I highlighted this potential weakness, especially in the tech sector, a few weeks ago. I am using this time out to rehash some of the battles of 2006 and, more important, get ready to position for 2007. Stay with me and see how we’re going to make 2007 pay off for us, big time.
Last week, I scooped Barron’s on Pfizer, as the publication wrote a favorable piece on the stock shortly after I did. Health care has been one of the worst-performing of the 10 major S&P sectors the last three years, and that alone is enough to get my interest.
It’s not enough, though, for a sector to be an underperformer. It has to be hated enough to attract loads of short-selling. People have to be putting their money against the sector in bushels.
That’s exactly what’s happening in health care. The difference between this year and the last three is that the Democrats have investors scared out of their skivvies (another savvy term) regarding these stocks, and people think they are a slam dunk to short. Betting against such one-sided opinion potentially could make you a lot of money.
I’ve previously said the U.S. dollar won’t collapse in 2007, despite doomsayers who think it might. Now I’ve warmed up to the idea that it actually might move up enough next year for me to make pretty good money.
In the near term, there still could be weakness, so I am sticking with my Australian dollar position. But if the U.S. dollar holds support near its 2005 lows and moves above its down-trend lines, I am selling the Aussie buck and short-selling the euro. If the U.S. dollar goes up, the euro almost certainly will go down. The way to do this in the equities market is to sell short the exchange-traded fund FXE, which tracks the euro.
For a simpler move, check out the semiconductor industry. I am long in SMH, an exchange-traded fund that tracks the semi stocks. Next year might bring a boom in large capital expenditures. In the old days, that used to mean exclusively factories and warehouses, but tech now gets a ton of spending in these cycles, and semi companies are in the sweet spot to capture that.
I think 2007 could go down as the year of the big-cap growth stocks, but I don’t think they’ll go nuts, as they did in 1999. This means small-cap stocks slowly will slip to underperforming status as the year grinds on.

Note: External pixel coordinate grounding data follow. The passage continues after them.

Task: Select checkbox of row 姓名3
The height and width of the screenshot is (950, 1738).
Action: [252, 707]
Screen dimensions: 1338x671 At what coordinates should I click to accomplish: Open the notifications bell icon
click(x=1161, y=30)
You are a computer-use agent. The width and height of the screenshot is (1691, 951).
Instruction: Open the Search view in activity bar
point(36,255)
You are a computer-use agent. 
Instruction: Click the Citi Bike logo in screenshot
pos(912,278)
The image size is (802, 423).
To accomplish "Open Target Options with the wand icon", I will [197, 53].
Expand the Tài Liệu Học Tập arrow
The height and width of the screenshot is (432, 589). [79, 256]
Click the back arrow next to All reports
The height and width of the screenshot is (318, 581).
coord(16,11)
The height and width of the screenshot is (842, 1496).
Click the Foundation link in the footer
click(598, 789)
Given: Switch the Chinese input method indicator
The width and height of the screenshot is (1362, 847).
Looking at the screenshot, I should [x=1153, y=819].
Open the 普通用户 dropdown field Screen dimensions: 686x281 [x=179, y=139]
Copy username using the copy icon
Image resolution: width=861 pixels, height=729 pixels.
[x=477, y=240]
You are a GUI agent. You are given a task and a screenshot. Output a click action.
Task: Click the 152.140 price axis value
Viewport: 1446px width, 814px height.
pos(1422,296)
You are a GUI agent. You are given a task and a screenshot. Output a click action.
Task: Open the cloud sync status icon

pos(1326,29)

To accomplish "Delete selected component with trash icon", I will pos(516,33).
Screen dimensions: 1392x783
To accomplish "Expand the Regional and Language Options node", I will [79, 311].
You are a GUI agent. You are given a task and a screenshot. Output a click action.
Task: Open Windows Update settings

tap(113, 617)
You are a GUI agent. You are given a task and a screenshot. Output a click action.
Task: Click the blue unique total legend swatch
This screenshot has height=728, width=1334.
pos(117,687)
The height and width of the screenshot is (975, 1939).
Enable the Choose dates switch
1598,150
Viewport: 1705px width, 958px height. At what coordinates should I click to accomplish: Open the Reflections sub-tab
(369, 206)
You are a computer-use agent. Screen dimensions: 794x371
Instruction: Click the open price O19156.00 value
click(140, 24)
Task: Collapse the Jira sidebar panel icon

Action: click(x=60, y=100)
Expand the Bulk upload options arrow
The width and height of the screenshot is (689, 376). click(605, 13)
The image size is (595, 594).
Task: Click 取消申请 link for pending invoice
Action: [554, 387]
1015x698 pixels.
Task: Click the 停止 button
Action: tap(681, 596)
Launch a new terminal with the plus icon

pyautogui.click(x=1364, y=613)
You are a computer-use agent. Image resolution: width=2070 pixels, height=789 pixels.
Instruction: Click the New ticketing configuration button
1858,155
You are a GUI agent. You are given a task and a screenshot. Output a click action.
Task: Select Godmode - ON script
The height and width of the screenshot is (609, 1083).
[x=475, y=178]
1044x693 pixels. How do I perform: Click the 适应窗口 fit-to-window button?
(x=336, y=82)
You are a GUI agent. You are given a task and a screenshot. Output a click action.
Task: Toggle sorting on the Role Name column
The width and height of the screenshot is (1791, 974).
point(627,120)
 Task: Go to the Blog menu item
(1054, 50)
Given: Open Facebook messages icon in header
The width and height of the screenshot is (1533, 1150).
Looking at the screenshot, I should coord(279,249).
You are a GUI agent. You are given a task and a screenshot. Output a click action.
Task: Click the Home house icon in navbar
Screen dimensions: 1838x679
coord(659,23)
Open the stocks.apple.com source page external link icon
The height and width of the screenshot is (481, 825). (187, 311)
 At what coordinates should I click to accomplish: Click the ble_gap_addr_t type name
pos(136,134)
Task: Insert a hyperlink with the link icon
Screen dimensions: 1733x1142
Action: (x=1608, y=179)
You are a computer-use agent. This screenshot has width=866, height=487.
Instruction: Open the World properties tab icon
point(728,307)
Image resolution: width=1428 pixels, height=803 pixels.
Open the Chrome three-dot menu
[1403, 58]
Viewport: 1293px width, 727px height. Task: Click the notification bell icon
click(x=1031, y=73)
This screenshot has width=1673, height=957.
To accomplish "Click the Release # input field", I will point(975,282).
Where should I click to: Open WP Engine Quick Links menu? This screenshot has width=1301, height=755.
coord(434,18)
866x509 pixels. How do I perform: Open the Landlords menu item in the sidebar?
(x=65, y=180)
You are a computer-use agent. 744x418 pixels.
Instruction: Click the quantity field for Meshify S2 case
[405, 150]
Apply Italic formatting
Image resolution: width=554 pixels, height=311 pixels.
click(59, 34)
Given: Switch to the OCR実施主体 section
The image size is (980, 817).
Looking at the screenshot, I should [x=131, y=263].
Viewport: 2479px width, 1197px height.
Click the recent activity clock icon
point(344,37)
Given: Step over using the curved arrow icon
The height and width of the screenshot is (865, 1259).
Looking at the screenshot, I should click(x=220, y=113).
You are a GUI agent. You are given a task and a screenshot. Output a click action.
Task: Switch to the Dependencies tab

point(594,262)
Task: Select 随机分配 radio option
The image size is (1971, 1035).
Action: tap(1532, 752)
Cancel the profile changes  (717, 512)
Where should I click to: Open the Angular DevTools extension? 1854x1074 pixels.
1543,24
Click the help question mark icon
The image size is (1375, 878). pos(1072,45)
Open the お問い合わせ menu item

We may see monster moves out of Cisco and Microsoft. Check out a chart of Cisco. It marched to $27 five weeks ago and has been stuck there since. No one wants to sell the thing. Good sign.
I love latching on to big winners and holding on to them as long as they stay good. That’s what kept me in the S&P midcap index from January 2004 to August 2005. The index went on a tear because of the strength of energy and home builders. I’m looking for similar opportunities.